French officials, citing privacy laws, still refuse to reveal the precise cause of death or the nature of his condition, leading to rumours -- strongly denied by Palestinian officials -- of poisoning.
Zvili said the affair was "very badly perceived in Israel", adding that those responsible for issuing the "false document" could be subject to a legal process.
"I don't understand how when Arafat arrived in France he had been born in Cairo and when he left France he had been born in Jerusalem," he said.
He also dismissed speculation that Arafat had been poisoned.
"There was a poisoning, but it wasn't of Arafat, but of public opinion in France, in Arab countries and among the Palestinian people," he said.

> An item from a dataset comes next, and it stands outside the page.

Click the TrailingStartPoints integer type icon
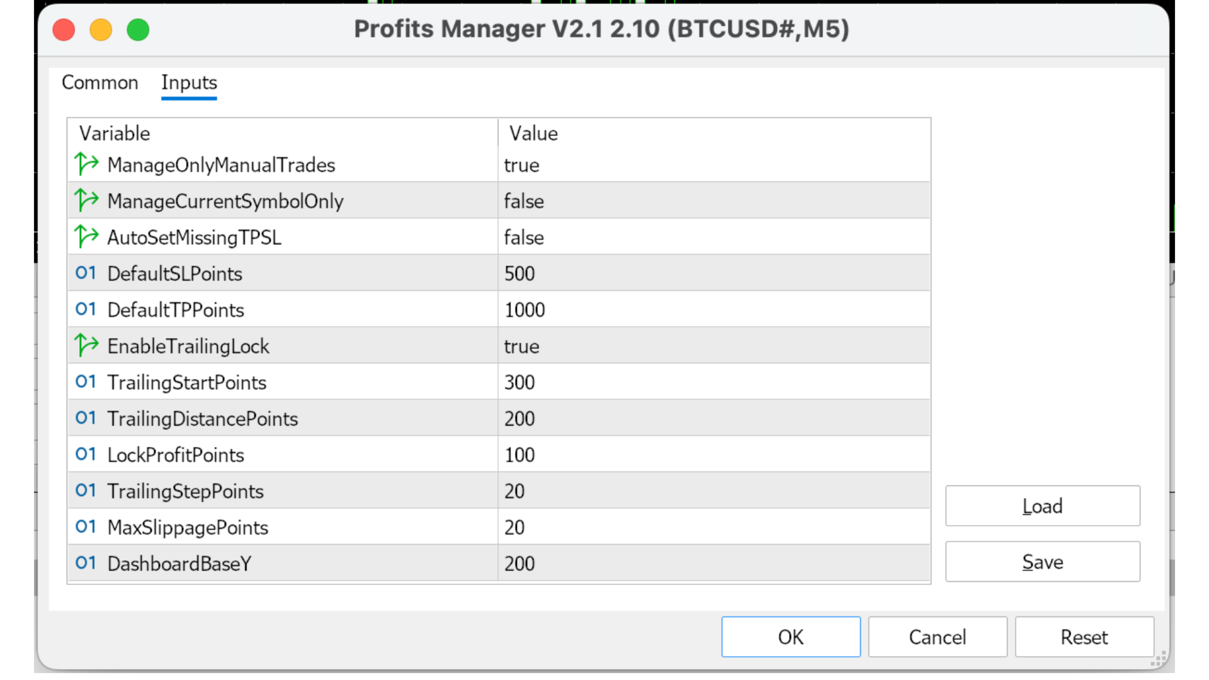This screenshot has height=680, width=1209. [86, 382]
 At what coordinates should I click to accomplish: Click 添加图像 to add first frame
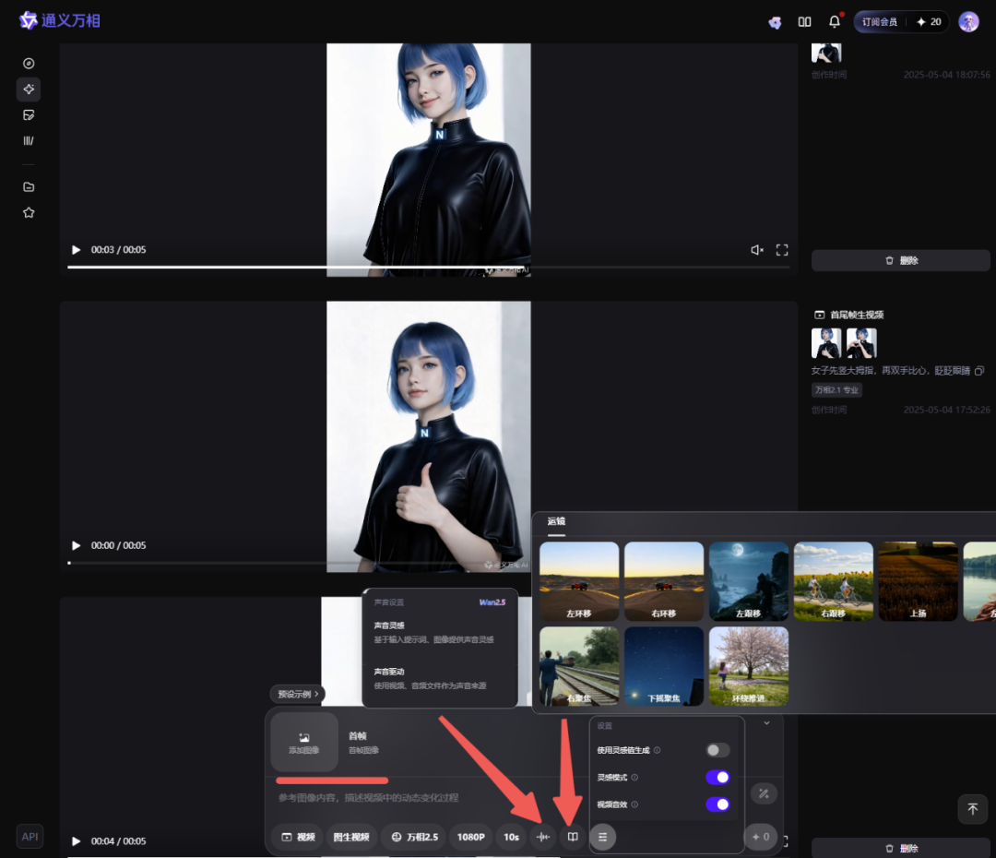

Finally he said that Washington's involvement in the Middle East peace process was "indispensable", while Europe's was "important, welcome but not indispensable".
Zvili was taking part in a round table discussion on Israel in Montpellier.
Earlier this month he said that a growing number of members of the Jewish community in France are questioning their whole future in the country amid a rise in anti-Semitism.
"The phenomenon of anti-Semitism in France has reached worrying proportions. There have been lots of attacks against Jews, against people and their possessions, and fear is becoming deep-rooted in the Jewish community," he said.
Between 2,000-2,500 Jews were now leaving France each year for Israel, the ambassador added.
The Jewish community in France numbers around 700,000, the largest within the European Union.